The application was a massive collaborative effort from many people across many sites and thanks goes to all involved in this successful application.

We will discuss the CRE at the next PREDICT members meeting in November and look forward to an exciting and productive future for PREDICT!

Getting to know you – meet Lara Caruso

Our “Getting to Know You” segment ensures PREDICT members are aware of new members, their interests and areas of expertise and where they are located.

This month we introduce Lara Caruso.

“I work in the Paediatric Emergency Department at the Womens & Childrens Hospital, Adelaide both on the floor as a Clinical Nurse and under Dr Amit Kochar as a Research assistant. Although I have a general interest in all paediatric emergency research, mental health would be my favourite.”

Welcome to PREDICT Lara!

 

 

 

 

 

RA study day in Melbourne – very successful meeting!

Our presenters did a great job of keeping the crowd entertained!

Interactive and entertaining CHOICE UTI presentation from Laila.

Drinks and dinner at Captain Melville.

Our Perth team enjoy the group dinner.

 

Fifty-three clinical research staff from 23 sites across Australia, attended training for the CHOICE UTI, Mental Health Observational, FEBCON, SPASMS and Asthma prospective studies.  This event was held at the Murdoch Children’s Research Institute in Melbourne on 24th and 25th July 2023.

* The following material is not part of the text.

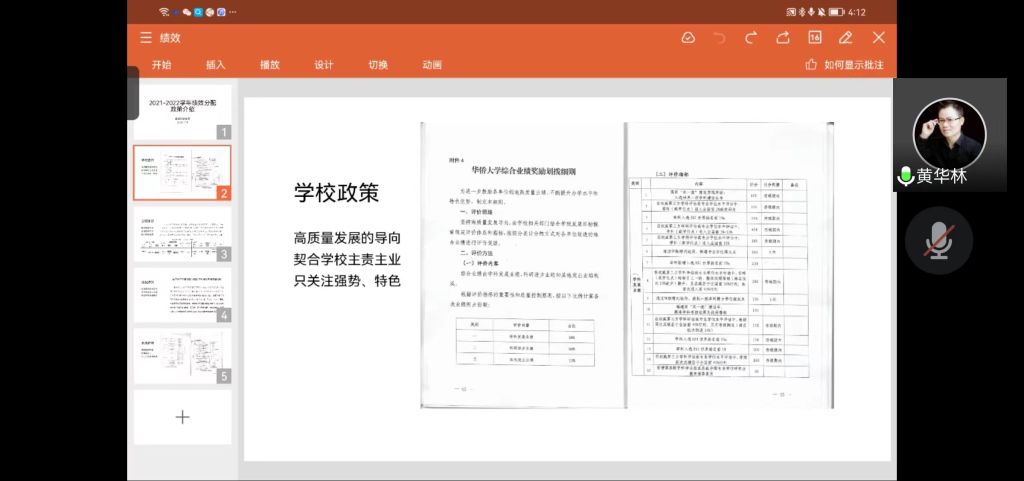Switch to the 插入 tab
1024x481 pixels.
pyautogui.click(x=216, y=65)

This meeting provided an opportunity to meet fellow colleagues in the research team and learn about how these new studies will run in view of different settings.
There is nothing quite like being able to ask questions and give answers in a face to face context!

Thanks to the organising team including: Marian Chandler, Cate Wilson, Simon Craig, Naomi Loftus and Marietta John-White for ensuring the smooth running of this successful event.